Ein Beitrag zum kulturellen Leben unserer Stadt

Ein Blick auf die Programme des Orchestervereins zeigt den weiten Bereich des Liebhabermusizierens. Stand das erste Konzert der Musik-Vereinigung Grünewald unter dem Zeichen der volkstümlichen Unterhaltungsmusik, so wurde im ersten Sinfoniekonzert des neubenannten Orchestervereins im April 1913 schon Beethovens Erste Sinfonie musiziert. Das Repertoire des Orchestervereins hat bis heute Werke aus fast allen Epochen der europäischen Musikgeschichte und alle Gattungen von der reinen Instrumentalmusik bis zur Oper, Operette und des Liedes umfaßt. Neben den eigenen Sinfoniekonzerten stehen bis heute regelmäßige Mitwirkungen bei Konzertveranstaltungen von Gesangvereinen in und um Solingen.


In der Erwerbslosenzeit half der Orchesterverein mit zahlreichen Wohltätigkeitskonzerten den bedürftigen Kindern Solingens. Wie sehr diese Hilfe benötigt wurde, geht aus einem Schreiben des „Reichsbundes der Kinderreichen" hervor, der 1926 darum bat, bei dem Ertrag, den ein Gemeinschaftskonzert mit dem Wupperhofer Männergesangverein einbrachte, berücksichtigt zu werden. „ Denn die Not des größten Teils unserer Mitglieder ist nicht zu beschreiben". Wiederum im Dienst der Wohltätigkeit in Gemeinschaft mit dem MGV Bergisch Land spielte das Orchester im November 1931. Max Roth, der bekannte Solinger Bariton, damals Kammersänger der Staatsoper Berlin, wirkte mit. Dieses Konzert, das wegen des großen Andranges unter Polizeischutz gestellt werden mußte, wurde drei Tage später wiederholt.

 

Immer hat sich der Verein besonders um die Förderung und Mitwirkung des Nachwuchses bemüht. So fällt in das Jahr 1933 das erste Auftreten des Jugendorchesters des Orchestervereins. In einer Werbeschrift bot der Verein an, „junge talentierte Musikbeflissene in das Wesen der Orchestermusik, der Tonkunst und der alten und neuen Musik einzuführen". Das Jugendorchester wurde zu mehreren Sendungen im Rundfunk herangezogen. Es darf als einer der Vorläufer der späteren Jugendmusikschule betrachtet werden. Auch heute noch ist der Orchesterverein für viele junge Musiker der Ort, Erfahrungen zu sammeln, ehe sie sich die Musikausübung zu ihrem Beruf wählen.
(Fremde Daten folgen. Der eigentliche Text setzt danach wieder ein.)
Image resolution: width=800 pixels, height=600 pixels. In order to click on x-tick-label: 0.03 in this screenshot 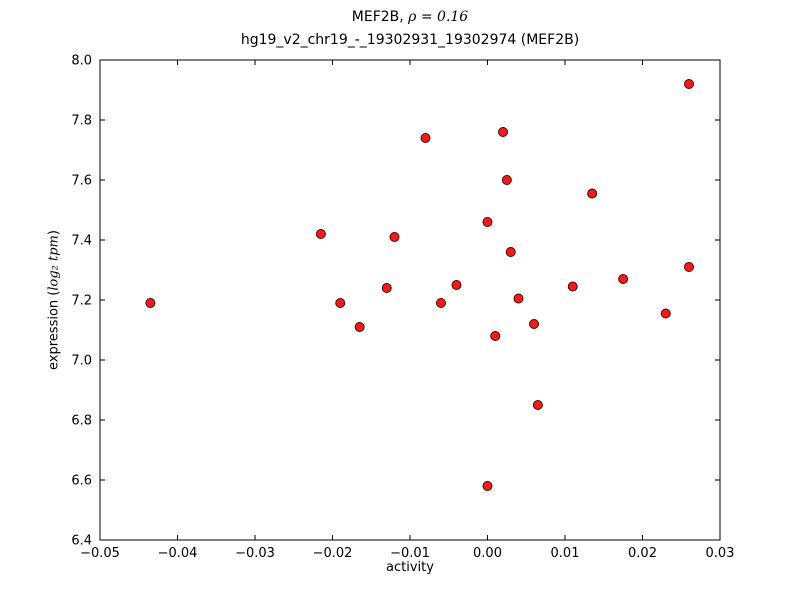, I will do `click(720, 554)`.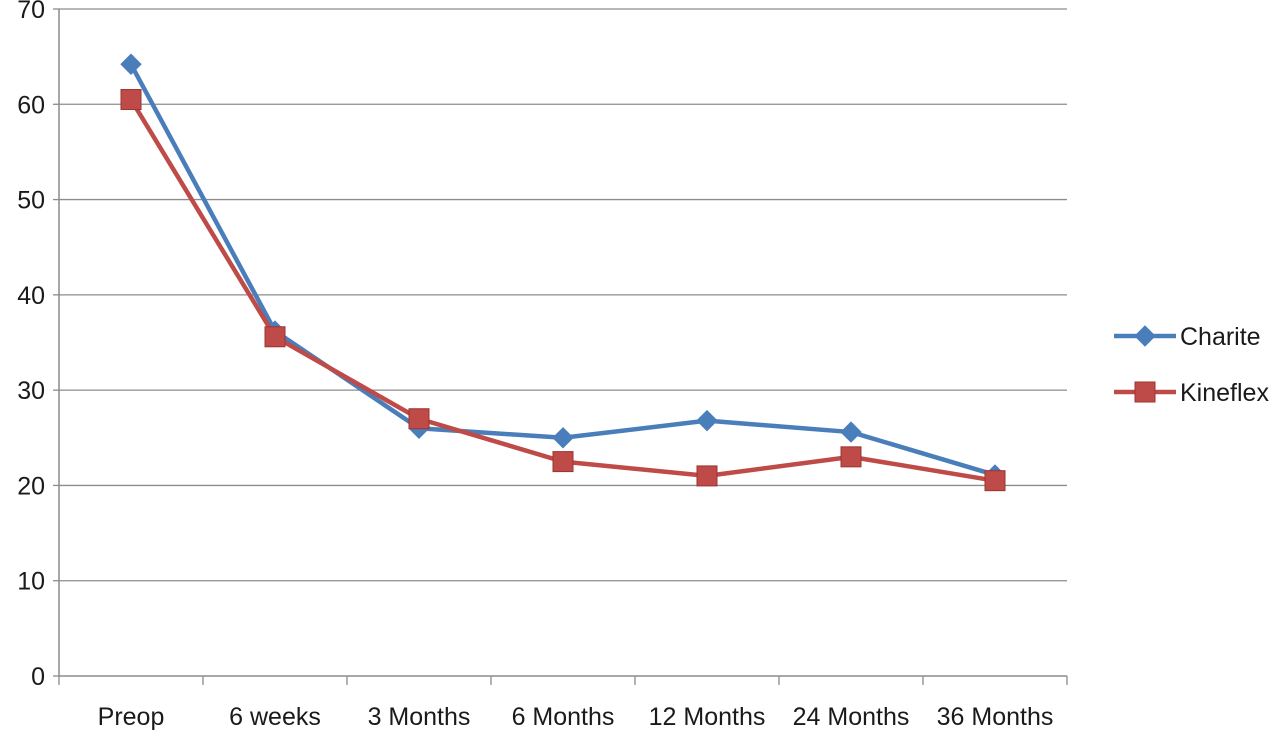 The height and width of the screenshot is (733, 1280). I want to click on y-axis-tick-labels: 0 10 20 30 40 50 60 70, so click(31, 346).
Welche Resonanz der Orchesterverein in den Jahren zwischen den Kriegen in unserer Stadt hatte, sieht man an der Tatsache, daß in den Jahren 1933 und 1934 Abonnements zu den Konzerten angeboten wurden und dem Verein für die geleistete Arbeit auf dem Gebiet des Liebhabermusizierens vom Reichsbund Deutscher Orchestervereine das Notenmaterial zu Beethovens siebter Sinfonie als erster Preis verliehen wurde.

Der Initiative des Orchestervereins ist es zu verdanken, daß nach 1952 auch in den Jahren 1977 und 1978 der Bund Deutscher Liebhaberorchester seine Bundestagung mit großem Erfolg unter Mitwirkung des Orchestervereins in Solingen durchführte.

Dem Orchesterverein gebührt das Verdienst, in Solingen die Initiative beim Musizieren für den Wiederaufbau der vernichteten Stadthalle ergriffen zu haben. Am 15. Juni 1957 musizierte der Verein in der neuen evangelischen Stadtkirche zugunsten des Fonds für den Wiederaufbau des Theater- und Konzertsaals.


Dieser unermüdliche Einsatz für die Musik und die Unterstützung für die musikalische Weiterbildung der Jugend, sowohl in den eigenen Reihen als auch bei der Verpflichtung von talentierten Solisten und das Bekanntmachen von zeitgenössischer Musik und ihren Komponisten sind wohl einige Merkmale gewesen, die dem Orchesterverein im Jahre 1984 zu einer besonderen Auszeichnung verholfen haben: Die Verleihung des Kulturpreises der Bürgerstiftung Solingen 600.

Diese Ehrung empfinden wir als Verpflichtung, in unserer Heimatstadt Solingen das Laienmusizieren auch in Zukunft intensiv zu pflegen.